**WHAT THE TASK ASKS:**
The following data has a line with "Click the TD column header" and a line with "This screenshot has height=1098, width=1092.". Write out exactly those lines and all the lines between them.

BEGIN

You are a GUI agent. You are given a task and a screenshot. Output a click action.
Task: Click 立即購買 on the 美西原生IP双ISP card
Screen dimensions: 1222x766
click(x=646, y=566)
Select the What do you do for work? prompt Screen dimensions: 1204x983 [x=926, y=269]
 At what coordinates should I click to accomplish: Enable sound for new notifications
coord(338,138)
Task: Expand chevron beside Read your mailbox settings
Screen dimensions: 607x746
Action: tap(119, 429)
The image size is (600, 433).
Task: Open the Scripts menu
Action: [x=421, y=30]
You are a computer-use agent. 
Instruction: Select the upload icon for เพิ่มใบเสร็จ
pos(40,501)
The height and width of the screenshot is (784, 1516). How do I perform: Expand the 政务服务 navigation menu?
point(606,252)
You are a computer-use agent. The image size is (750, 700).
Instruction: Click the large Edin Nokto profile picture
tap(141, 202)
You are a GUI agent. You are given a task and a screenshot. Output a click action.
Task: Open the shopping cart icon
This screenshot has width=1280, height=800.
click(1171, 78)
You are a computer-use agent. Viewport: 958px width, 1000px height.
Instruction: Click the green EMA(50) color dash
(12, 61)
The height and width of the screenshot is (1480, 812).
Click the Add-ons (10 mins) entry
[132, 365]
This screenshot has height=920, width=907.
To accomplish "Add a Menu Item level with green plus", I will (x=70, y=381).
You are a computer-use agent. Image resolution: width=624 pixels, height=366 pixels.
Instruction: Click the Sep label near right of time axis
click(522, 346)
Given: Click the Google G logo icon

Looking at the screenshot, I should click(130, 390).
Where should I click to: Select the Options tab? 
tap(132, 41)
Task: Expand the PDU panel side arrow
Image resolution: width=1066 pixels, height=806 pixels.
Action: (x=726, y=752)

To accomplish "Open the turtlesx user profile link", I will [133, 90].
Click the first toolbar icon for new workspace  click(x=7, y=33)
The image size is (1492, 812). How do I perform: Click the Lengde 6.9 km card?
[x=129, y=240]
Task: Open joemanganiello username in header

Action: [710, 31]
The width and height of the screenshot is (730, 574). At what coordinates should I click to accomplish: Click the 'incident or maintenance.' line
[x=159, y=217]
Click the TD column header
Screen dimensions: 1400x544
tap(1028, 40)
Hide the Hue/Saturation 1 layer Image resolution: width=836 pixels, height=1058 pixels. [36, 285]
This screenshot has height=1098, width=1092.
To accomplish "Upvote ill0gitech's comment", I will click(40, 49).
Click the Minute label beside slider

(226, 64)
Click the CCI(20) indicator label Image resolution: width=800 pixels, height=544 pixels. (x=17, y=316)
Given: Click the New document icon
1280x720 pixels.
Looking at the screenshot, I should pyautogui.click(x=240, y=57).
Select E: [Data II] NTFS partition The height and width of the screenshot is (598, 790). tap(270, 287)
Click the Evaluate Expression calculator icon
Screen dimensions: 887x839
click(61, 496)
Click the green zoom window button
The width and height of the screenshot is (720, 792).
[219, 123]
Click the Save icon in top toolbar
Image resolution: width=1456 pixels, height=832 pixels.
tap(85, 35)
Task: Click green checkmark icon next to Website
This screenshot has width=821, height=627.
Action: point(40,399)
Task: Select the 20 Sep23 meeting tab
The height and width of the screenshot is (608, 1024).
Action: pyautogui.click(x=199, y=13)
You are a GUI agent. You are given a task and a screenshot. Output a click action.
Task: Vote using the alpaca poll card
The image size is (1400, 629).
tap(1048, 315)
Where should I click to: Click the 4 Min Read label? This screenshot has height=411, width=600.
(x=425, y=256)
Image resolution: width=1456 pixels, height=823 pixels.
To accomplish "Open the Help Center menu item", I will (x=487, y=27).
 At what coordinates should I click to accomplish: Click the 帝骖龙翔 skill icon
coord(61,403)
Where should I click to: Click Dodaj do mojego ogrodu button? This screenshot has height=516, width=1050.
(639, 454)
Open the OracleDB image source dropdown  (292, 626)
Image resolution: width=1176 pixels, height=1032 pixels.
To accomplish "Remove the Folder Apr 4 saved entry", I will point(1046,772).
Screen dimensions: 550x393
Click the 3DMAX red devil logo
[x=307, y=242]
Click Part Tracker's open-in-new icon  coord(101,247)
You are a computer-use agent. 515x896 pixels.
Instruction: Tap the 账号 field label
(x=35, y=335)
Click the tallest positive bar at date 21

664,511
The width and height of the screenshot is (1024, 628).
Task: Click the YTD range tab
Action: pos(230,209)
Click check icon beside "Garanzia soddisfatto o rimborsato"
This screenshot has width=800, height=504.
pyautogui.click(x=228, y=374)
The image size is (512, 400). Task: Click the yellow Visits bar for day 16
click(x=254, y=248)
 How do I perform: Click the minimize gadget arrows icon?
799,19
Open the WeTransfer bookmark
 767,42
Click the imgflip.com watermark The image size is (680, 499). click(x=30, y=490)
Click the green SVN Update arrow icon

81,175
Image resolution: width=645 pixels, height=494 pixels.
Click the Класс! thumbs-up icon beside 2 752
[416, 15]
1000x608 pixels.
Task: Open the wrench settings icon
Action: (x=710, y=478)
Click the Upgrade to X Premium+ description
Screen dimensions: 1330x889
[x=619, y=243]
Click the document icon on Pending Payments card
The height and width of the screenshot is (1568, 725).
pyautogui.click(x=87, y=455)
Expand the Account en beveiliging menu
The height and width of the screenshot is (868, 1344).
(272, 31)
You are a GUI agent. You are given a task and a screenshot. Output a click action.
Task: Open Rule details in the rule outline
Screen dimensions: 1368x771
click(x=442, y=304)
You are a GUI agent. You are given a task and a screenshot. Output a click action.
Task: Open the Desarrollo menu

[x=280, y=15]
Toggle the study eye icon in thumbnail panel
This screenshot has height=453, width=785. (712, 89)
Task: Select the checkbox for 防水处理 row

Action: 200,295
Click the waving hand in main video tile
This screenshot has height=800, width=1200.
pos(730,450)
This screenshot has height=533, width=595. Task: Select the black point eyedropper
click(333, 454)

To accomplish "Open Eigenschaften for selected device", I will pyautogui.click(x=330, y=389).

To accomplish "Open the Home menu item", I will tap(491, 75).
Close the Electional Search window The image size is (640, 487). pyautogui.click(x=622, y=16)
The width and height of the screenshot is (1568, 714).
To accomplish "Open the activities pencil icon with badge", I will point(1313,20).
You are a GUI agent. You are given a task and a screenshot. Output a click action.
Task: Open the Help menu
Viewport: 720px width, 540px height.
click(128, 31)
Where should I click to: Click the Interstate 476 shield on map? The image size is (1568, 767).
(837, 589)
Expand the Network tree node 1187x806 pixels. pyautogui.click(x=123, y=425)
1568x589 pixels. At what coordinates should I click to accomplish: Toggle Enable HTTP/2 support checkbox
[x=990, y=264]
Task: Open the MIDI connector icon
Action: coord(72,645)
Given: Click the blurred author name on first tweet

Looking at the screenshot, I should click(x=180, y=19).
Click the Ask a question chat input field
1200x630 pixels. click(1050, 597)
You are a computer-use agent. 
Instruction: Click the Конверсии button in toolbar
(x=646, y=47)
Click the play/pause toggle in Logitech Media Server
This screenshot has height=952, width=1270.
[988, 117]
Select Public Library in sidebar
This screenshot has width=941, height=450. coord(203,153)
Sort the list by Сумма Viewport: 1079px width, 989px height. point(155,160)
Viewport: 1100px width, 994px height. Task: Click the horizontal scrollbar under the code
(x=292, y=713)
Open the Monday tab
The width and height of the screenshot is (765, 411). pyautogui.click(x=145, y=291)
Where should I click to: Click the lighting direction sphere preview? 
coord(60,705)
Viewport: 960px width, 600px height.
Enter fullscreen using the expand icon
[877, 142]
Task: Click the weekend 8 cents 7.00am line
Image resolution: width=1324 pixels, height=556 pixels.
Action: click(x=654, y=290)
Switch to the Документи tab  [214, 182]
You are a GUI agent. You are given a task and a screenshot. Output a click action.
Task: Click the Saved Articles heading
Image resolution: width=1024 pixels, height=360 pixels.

END

**SOLUTION TO THIS TASK:**
Click the TD column header
Screen dimensions: 1400x544
tap(1028, 40)
Hide the Hue/Saturation 1 layer Image resolution: width=836 pixels, height=1058 pixels. [36, 285]
This screenshot has height=1098, width=1092.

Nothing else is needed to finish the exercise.